同氏はインタビューで、ユーロ圏は成長が鈍化しインフレ率が上昇する「悪化シナリオ」に向かっているとし、ECBは「信頼性を保つため」に利上げを余儀なくされる可能性があると述べた。
一方で、ガス価格はそれほど上昇しておらず、賃金上昇率は依然として鈍化しており、短期的なインフレ期待の上昇にもかかわらず、長期のインフレ期待は依然として2%にとどまっていると指摘。
「中期的な視点から見て重要なのは、二次的影響の明確な兆候やインフレ期待の不安定化が見られるかどうかだ」とし、「この2点を見ると、短期的なインフレ期待に多少の変動が見られるものの、中長期的なインフレ期待には大きな乖離は見られない」と述べた。
その上で、6月の政策決定はECBの新たな経済予測や、米国とイランの停戦の可能性に関する新たな展開も考慮に入れた上で行われるとした。

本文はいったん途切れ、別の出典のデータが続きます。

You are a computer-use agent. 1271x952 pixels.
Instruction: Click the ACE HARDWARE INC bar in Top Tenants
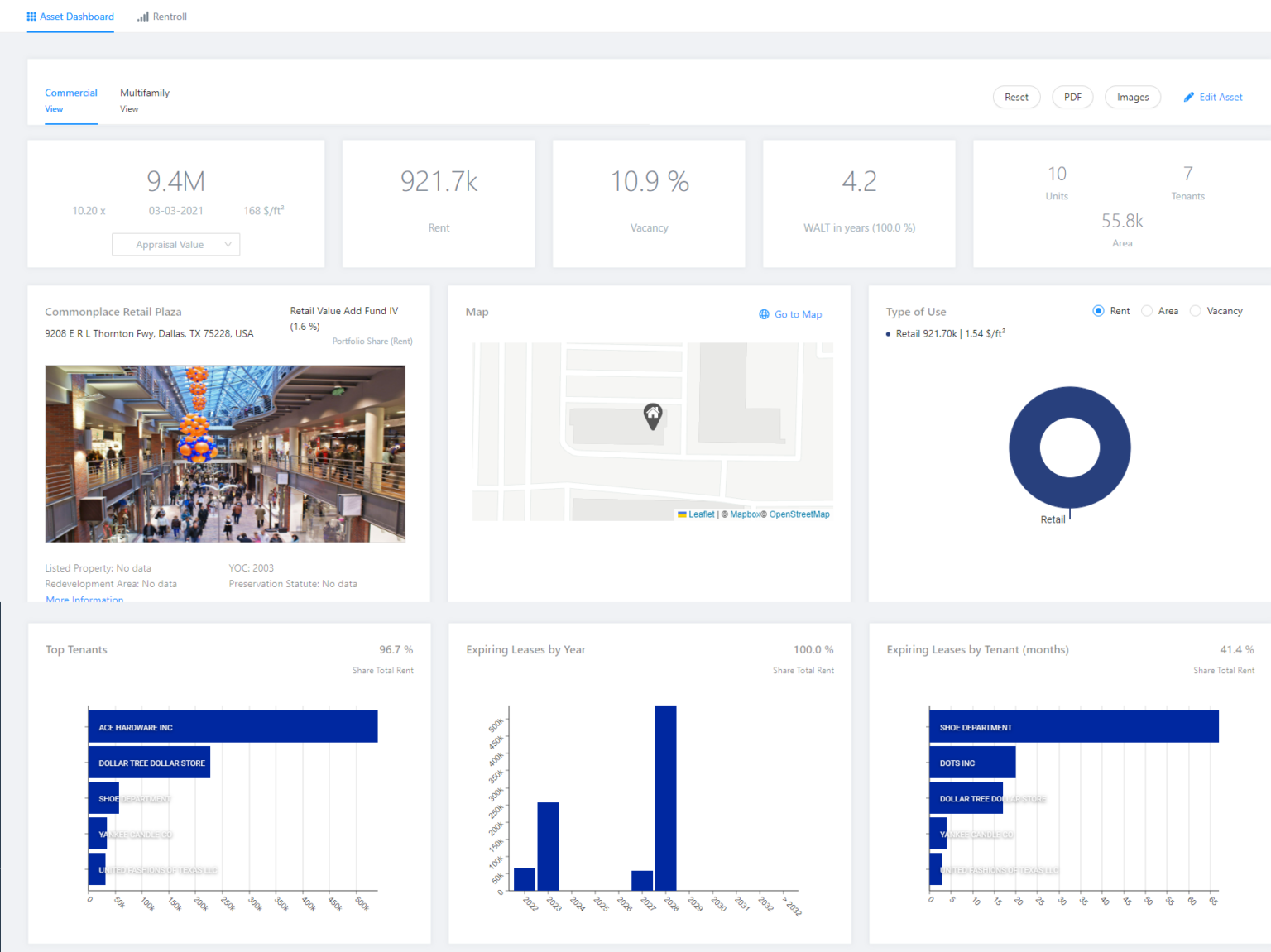click(x=232, y=726)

イラン情勢については、長期の紛争に発展してユーロ圏へのエネルギー供給をさらに阻害するか、あるいは停戦によって緊張が緩和され、ホルムズ海峡が再開されるかのどちらかになるとの見方を示した。
「確率を予想するとしたら、残念ながら長期にわたる紛争に備え、グリーンエネルギーへの移行に向けた取り組みの継続など、紛争の影響をどのように調整し緩和していくかを考える方が得策だ」と述べた。
一方、政府の財政的な余地が限られていることなどを踏まえると、過度に寛大な補助金で燃料需要を刺激することは避けるべきだと強調した。
北欧諸国やフランス、イベリア半島は原子力発電と再生可能エネルギーへの依存度が高いため、エネルギー価格高騰の影響がある程度緩和されるが、ドイツ、イタリア、中欧はより大きな打撃を受けるとも指摘。
「そのためエネルギー価格ショックの影響は明らかに大きく異なる」とし、「それは金融政策にも影響を与える」と述べた。